I had not posted on an investment idea in a while, and I was reading up on exotic investments in mutual fund form. I came across a fund that I already had heard of "The Vice Fund". The Vice Fund is a mutual fund that invests in companies that make money off of vices and defense contractors. Think of it as a politically incorrect mutual fund. You can see their holdings here and here. As you can see, the find is 25% gaming, 23% defense, 21% alcohol, 14% tobacco and 16% other (a component of other is Berkshire Hathaway B shares, haha). The fund claims that they might be recession proof because the industries that they invest in see capital appreciation through good and bad times.
I like the idea of the fund but I take exception with the claim of recession proof investing. Movement of stock prices is still greatly affected by the movement of the market as a whole. I like the idea of defense investment as the Global War on Terror is going to be a long term endeavour. Investing in industry leaders like United Technologies, Northrop Grumman, and General Dynamics is a good way to enter that market (especially since UTC just split). The problem lies in gambling. Gaming is a discretionary spending centered fund, and the moment that hard times come people peel away at their outer layer of spending first. Gambling is usually one of the outer most layers of spending (unless you want to pin your investment hopes on gambling addicts). Gambling has become more widley distributed in locations, but is still dependent on travel for a majority of its patrons. I feel gambling will feel pain when the next recession comes. People might buy a case of Bud when they lose their job and feel down, but they don't buy plane tickets to Vegas for a weekend of gambling.

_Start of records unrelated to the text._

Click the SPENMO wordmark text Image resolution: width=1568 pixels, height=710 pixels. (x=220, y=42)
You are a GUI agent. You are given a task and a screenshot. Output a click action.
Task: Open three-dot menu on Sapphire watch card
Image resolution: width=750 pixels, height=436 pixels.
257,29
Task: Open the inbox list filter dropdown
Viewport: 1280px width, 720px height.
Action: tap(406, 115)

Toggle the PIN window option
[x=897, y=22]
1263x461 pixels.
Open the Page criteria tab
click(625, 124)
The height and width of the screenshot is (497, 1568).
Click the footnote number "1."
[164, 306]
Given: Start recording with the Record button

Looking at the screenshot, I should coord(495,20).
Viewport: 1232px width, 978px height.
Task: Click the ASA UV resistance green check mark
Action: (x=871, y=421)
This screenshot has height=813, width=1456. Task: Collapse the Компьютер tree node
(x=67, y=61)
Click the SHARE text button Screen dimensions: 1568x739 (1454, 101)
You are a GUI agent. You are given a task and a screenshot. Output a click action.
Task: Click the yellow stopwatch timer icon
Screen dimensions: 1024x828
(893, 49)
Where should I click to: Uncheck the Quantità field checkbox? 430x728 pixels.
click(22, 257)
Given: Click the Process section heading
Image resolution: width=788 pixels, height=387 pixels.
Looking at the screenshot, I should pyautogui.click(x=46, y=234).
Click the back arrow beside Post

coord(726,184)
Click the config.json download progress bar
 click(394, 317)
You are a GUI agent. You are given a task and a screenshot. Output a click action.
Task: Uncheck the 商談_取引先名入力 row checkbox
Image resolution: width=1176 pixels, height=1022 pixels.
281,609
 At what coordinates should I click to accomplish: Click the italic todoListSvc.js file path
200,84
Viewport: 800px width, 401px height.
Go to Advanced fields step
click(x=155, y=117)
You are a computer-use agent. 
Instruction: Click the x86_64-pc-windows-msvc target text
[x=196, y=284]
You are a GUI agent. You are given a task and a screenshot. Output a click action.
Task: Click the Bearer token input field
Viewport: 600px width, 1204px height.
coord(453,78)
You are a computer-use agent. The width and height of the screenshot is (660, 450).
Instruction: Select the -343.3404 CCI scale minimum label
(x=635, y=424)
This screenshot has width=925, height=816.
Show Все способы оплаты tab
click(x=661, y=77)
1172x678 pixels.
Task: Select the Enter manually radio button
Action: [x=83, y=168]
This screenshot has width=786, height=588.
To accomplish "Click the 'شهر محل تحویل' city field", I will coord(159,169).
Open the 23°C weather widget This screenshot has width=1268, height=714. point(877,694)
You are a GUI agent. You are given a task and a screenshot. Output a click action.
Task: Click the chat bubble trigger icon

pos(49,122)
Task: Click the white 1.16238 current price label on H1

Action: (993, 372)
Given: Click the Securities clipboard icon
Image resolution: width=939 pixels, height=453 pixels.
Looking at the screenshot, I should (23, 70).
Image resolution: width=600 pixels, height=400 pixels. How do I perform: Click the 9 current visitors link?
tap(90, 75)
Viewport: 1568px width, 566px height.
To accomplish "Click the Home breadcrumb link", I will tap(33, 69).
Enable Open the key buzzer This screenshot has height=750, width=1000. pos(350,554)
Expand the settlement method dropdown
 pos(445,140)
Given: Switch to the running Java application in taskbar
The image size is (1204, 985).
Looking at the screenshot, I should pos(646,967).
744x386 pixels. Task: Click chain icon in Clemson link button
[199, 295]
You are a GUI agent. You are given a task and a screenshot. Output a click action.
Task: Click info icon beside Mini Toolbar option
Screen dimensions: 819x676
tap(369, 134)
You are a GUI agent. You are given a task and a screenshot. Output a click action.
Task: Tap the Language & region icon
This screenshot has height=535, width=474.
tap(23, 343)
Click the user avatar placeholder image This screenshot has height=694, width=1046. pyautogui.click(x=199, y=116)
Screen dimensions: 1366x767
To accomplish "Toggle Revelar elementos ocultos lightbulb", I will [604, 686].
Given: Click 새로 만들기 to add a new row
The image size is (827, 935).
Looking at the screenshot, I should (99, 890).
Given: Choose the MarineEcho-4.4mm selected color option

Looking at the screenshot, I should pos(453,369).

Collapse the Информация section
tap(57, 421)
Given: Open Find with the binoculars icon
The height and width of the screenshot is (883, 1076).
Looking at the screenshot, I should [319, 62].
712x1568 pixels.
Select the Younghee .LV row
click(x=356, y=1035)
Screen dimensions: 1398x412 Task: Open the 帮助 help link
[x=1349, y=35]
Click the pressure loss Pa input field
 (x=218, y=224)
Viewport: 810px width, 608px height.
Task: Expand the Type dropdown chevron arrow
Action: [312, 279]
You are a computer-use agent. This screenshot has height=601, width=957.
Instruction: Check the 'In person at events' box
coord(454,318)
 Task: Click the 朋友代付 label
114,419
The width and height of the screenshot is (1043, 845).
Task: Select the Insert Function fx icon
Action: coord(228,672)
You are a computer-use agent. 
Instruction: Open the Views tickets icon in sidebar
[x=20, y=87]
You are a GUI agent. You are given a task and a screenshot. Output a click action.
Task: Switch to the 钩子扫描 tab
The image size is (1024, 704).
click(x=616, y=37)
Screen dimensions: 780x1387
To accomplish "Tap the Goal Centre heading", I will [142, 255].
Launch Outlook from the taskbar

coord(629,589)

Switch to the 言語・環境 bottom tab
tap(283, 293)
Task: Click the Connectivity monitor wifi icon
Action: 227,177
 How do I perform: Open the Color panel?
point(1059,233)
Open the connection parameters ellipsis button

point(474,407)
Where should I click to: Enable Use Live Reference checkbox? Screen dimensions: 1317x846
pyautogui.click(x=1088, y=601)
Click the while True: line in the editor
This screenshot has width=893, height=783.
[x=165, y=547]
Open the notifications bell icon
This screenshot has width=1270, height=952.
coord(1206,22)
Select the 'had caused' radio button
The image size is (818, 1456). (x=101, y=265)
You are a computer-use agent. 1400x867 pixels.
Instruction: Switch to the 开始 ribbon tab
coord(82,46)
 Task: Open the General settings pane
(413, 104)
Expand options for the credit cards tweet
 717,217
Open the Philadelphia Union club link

This fund has only been effective since mid-2002, so we have not seen how this fund acts in a down market. This group also is limited in breadth, as there are only 49 holdings in the portfolio. The fund has a higher P/E than the S&P 500 and many people think that the S&P is overvalued right now. If the market suddenly drops, I would not be surprised to see this fund make a deeper dip. This is a quasi-sector fund so you're puttign your eggs in a smaller basket than a broad index fund. In the next bear market, I will watch this fund closely. If it dips with everything else and deeper, then I will say "It's not recession proof, and that 1.75% expense ratio does not help". If it fights the dip of the broad market and outperforms the market or even makes gains, I will consider an investment in it. I find that high expense ratio tough to swallow with no knowledge of how it acts during a real recession.